(Data for review)
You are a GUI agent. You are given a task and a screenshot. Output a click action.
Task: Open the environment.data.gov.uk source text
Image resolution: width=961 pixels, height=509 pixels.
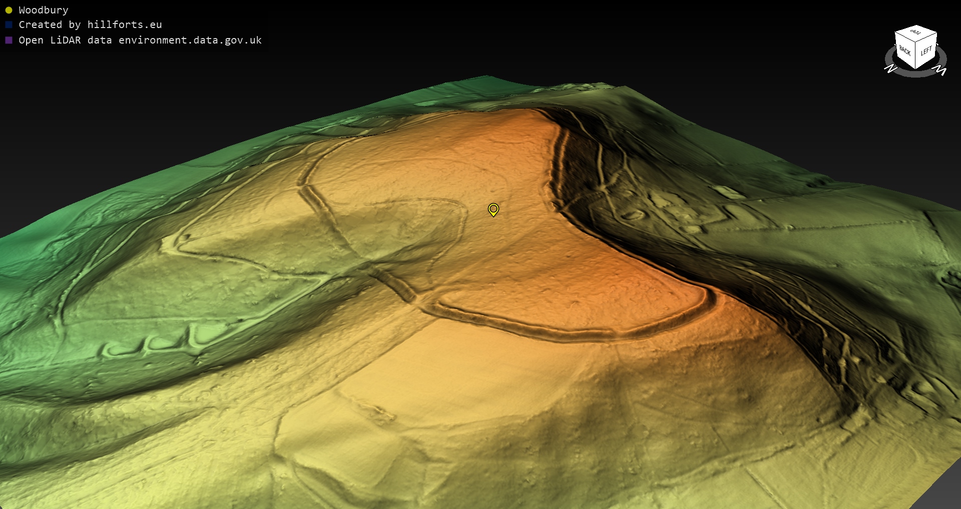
(End Data for review)
(Data for review)
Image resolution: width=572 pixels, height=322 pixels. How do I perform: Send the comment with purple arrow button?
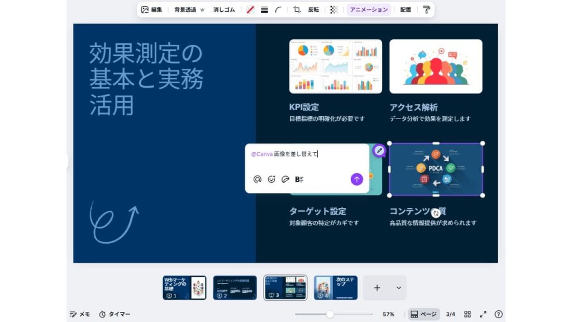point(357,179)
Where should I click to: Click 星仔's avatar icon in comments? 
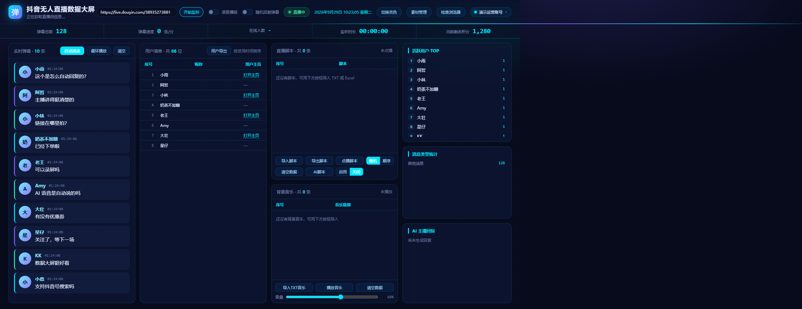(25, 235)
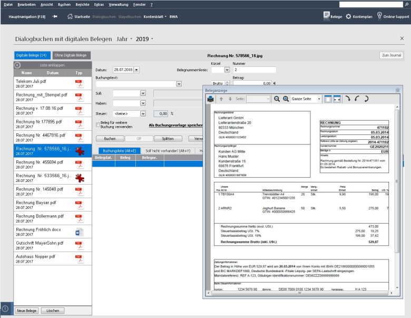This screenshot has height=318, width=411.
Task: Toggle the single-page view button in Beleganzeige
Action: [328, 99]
(End Data for review)
(Data for review)
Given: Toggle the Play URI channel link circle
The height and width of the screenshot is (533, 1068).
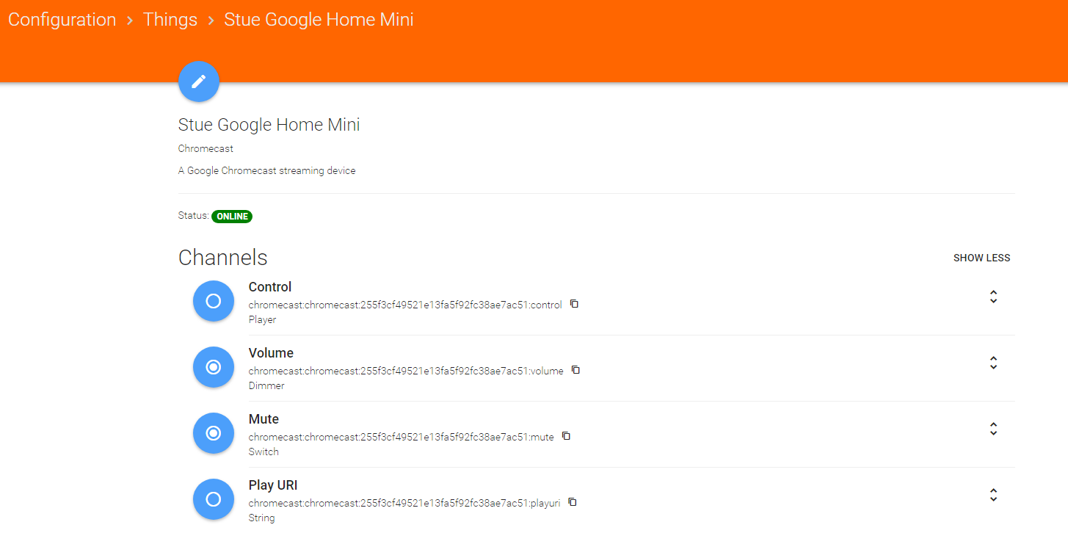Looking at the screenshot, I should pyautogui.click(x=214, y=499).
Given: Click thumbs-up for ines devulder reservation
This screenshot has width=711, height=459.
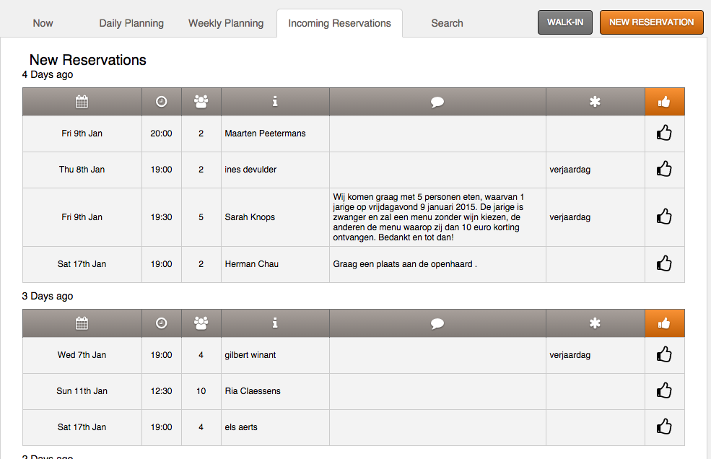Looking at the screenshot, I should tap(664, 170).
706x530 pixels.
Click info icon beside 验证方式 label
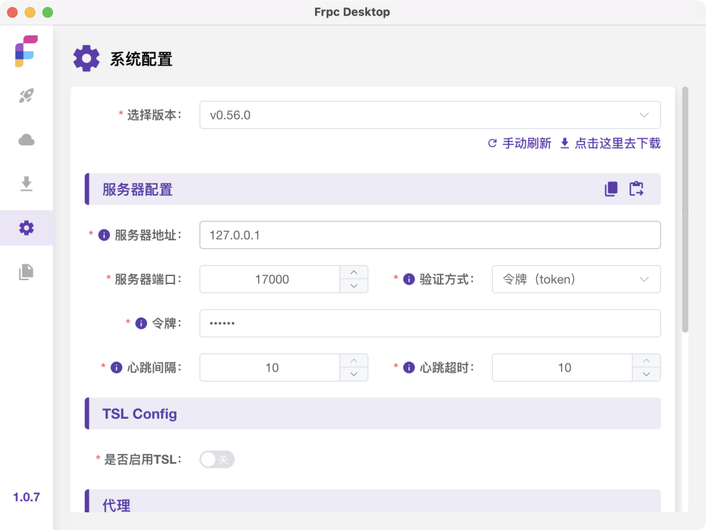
(End Data for review)
→ **Task to complete**
Your answer should be the lines above from the one containing "You are a GUI" through the one containing "Image resolution: width=961", copied exactly and with both ends kept.

→ **Result for this exercise**
You are a GUI agent. You are given a task and a screenshot. Output a click action.
Task: Open the environment.data.gov.uk source text
Image resolution: width=961 pixels, height=509 pixels.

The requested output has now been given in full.